The timing of enrollment increases in the drug plan dovetailed with restrictions in a MassHealth program for needy HIV patients. Last year, for instance, the Legislature cut the income cap for eligibility from $18,620 for an individual to about $13,000.
State figures show that the number of patients enrolled in the MassHealth HIV program dropped from 625 last August to 490 in April.
"Obviously, the change in income eligibility for MassHealth is one possible explanation for the increases in the HIV Drug Assistance Program," said Roseanne Pawelec, spokeswoman for the Department of Public Health.
State health authorities and AIDS specialists said it's impossible to quantify how much of the jump in drug plan costs can be attributed to the MassHealth changes and how much to other causes, including rising drug prices, increasing numbers of uninsured patients, and the need to switch longtime patients to more expensive drugs as cheaper medications fail to keep their infections in check. Nearly 15,000 adults and children in Massachusetts are infected with the AIDS virus.
The acting director of the state HIV/AIDS Bureau, Kevin Cranston, said this week that he expects the drug plan to remain solvent through the current budget year, which ends June 30. But that will be accomplished in part by what Pawelec described as a "budget maneuver" -- because the federal dollars are appropriated on a different budget cycle, the state can get an advance to cover any deficits that might happen before the end of June.
State projections show that enrollment in the plan will increase from about 3,200 now to 4,000 by the end of the next budget year, with the number of patients receiving the full-pay benefit growing from about 800 now to 1,000. The bottom line result: a deficit of $6.6 million, with some authorities, including Auerbach, fearing it could reach as high as $12 million.
"We expect that the environment responsible for the last several months of increases will continue to exist," Cranston said.
Controlling a deficit without additional funding would require "gruesome options," said Dr. Calvin Cohen, research director for Community Research Initiative. Among the possible controls: establishing a waiting list, tightening restrictions on who is eligible for the plan, or limiting the drugs that are available.

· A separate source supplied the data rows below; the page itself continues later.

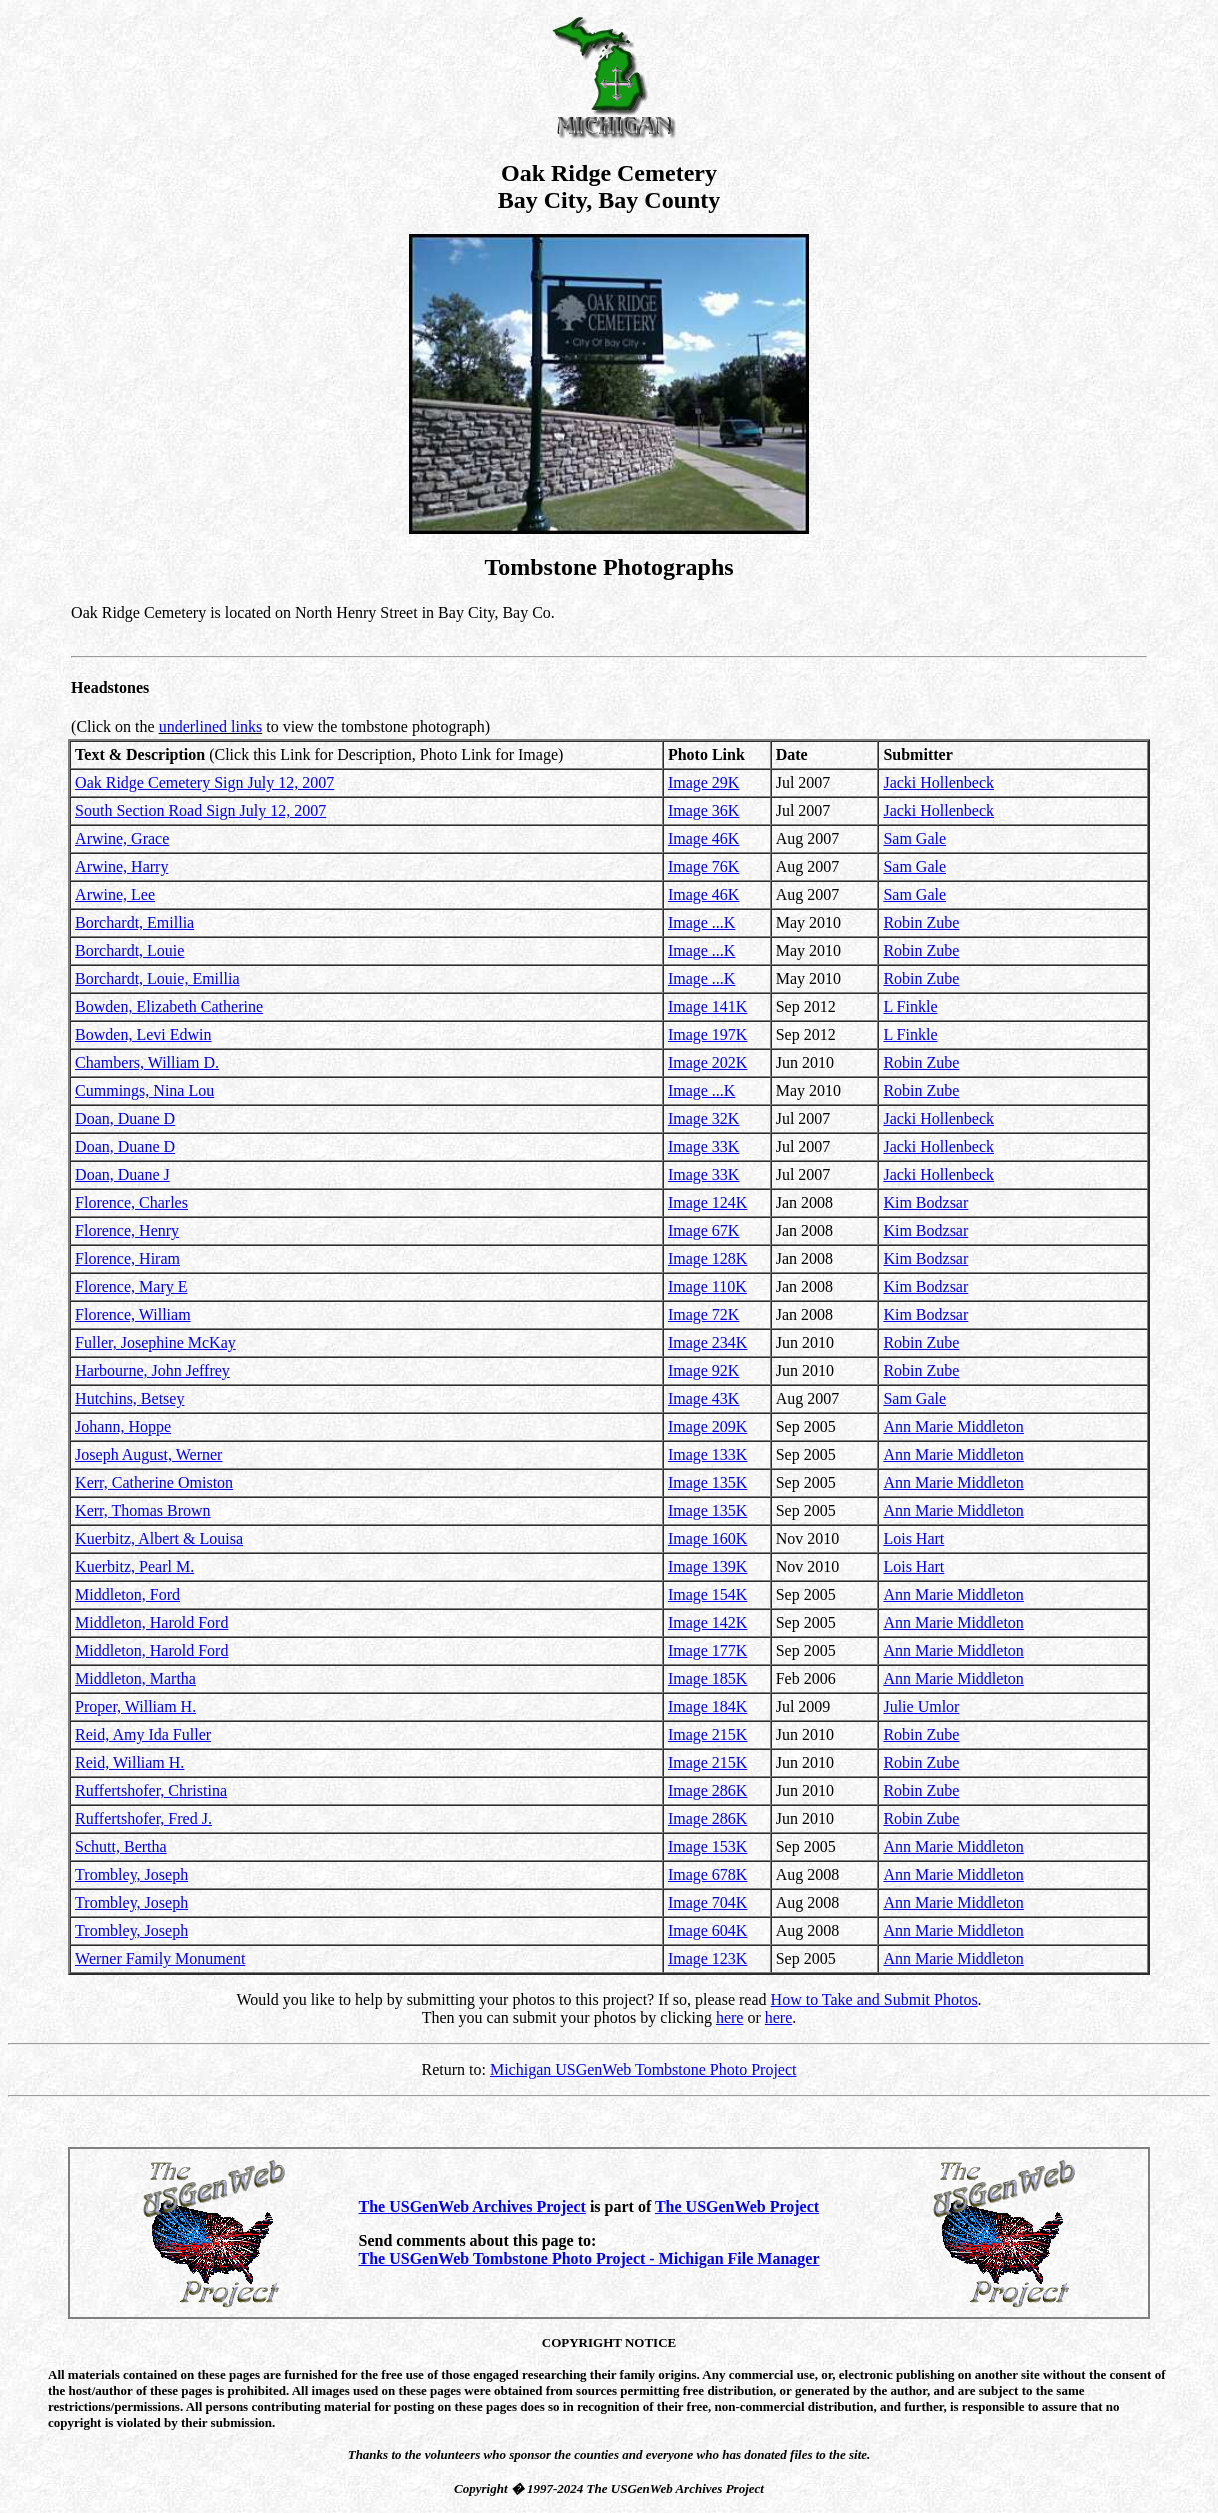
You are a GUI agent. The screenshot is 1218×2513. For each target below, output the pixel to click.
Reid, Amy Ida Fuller (143, 1734)
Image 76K (704, 866)
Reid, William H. (129, 1762)
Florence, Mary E (131, 1286)
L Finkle (910, 1006)
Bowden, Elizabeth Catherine (169, 1006)
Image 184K (708, 1706)
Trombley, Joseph (131, 1874)
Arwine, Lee (115, 894)
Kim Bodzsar (925, 1202)
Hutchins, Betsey (129, 1398)
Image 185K (708, 1678)
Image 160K (708, 1538)
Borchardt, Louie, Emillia (157, 978)
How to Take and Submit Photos (874, 1999)
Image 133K (708, 1454)
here (730, 2017)
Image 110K (707, 1286)
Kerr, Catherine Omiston (154, 1482)
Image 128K (708, 1258)
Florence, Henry (127, 1230)
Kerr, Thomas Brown (142, 1510)
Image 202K (708, 1062)
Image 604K (708, 1930)
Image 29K (704, 782)
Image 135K (708, 1482)
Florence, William (132, 1314)
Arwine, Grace (122, 838)
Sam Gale (914, 838)
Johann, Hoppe (123, 1426)
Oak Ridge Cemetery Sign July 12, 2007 (204, 782)
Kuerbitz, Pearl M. (134, 1566)
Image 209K (708, 1426)
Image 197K (708, 1034)
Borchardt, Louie (129, 950)
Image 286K (708, 1790)
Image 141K (708, 1006)
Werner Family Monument (160, 1958)
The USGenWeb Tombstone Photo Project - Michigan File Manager (589, 2258)
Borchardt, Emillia (134, 922)
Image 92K (704, 1370)
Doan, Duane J (122, 1174)
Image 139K (708, 1566)
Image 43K (704, 1398)
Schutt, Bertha (121, 1846)
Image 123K (708, 1958)
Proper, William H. (135, 1706)
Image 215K (708, 1734)
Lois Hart (913, 1538)
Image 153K (708, 1846)
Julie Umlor (921, 1706)
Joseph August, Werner (148, 1454)
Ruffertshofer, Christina (151, 1790)
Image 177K (708, 1650)
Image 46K (704, 838)
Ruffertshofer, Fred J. (143, 1818)
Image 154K (708, 1594)
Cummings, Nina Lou (144, 1090)
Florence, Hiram (127, 1258)
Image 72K (704, 1314)
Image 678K (708, 1874)
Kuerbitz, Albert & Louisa (159, 1538)
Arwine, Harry (121, 866)
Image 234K (708, 1342)
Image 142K (708, 1622)
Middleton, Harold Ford (151, 1622)
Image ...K (702, 922)
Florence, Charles (131, 1202)
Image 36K (704, 810)
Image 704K (708, 1902)
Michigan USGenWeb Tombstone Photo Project (643, 2069)
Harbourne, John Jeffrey (152, 1370)
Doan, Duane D (125, 1118)
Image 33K (704, 1146)
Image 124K (708, 1202)
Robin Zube (921, 922)
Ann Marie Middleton (953, 1426)
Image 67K (704, 1230)
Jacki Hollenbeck (938, 782)
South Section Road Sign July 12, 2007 (200, 810)
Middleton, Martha (135, 1678)
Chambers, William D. (147, 1062)
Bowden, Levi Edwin (143, 1034)
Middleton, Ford (127, 1594)
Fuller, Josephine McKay (155, 1342)
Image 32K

Tonia Hines learned last year that she was losing her MassHealth benefits.
"They said I made too much money so they cut me off," said Hines, a single mother of two who makes about $26,000 a year as a counselor at Dimock Community Health Center in Roxbury.
So, she turned to the HIV Drug Assistance Plan. Hines, 37, isn't taking medications now to control her HIV infection, but the plan is paying her premiums for private health insurance. The prospect of changes in the program, she said, are "very scary."
"If people have to go on waiting lists and they have to cut the program, the epidemic is going to get even worse," said Hines, who lives in Jamaica Plain. "It's hard enough living with the illness let alone not to have the medicines."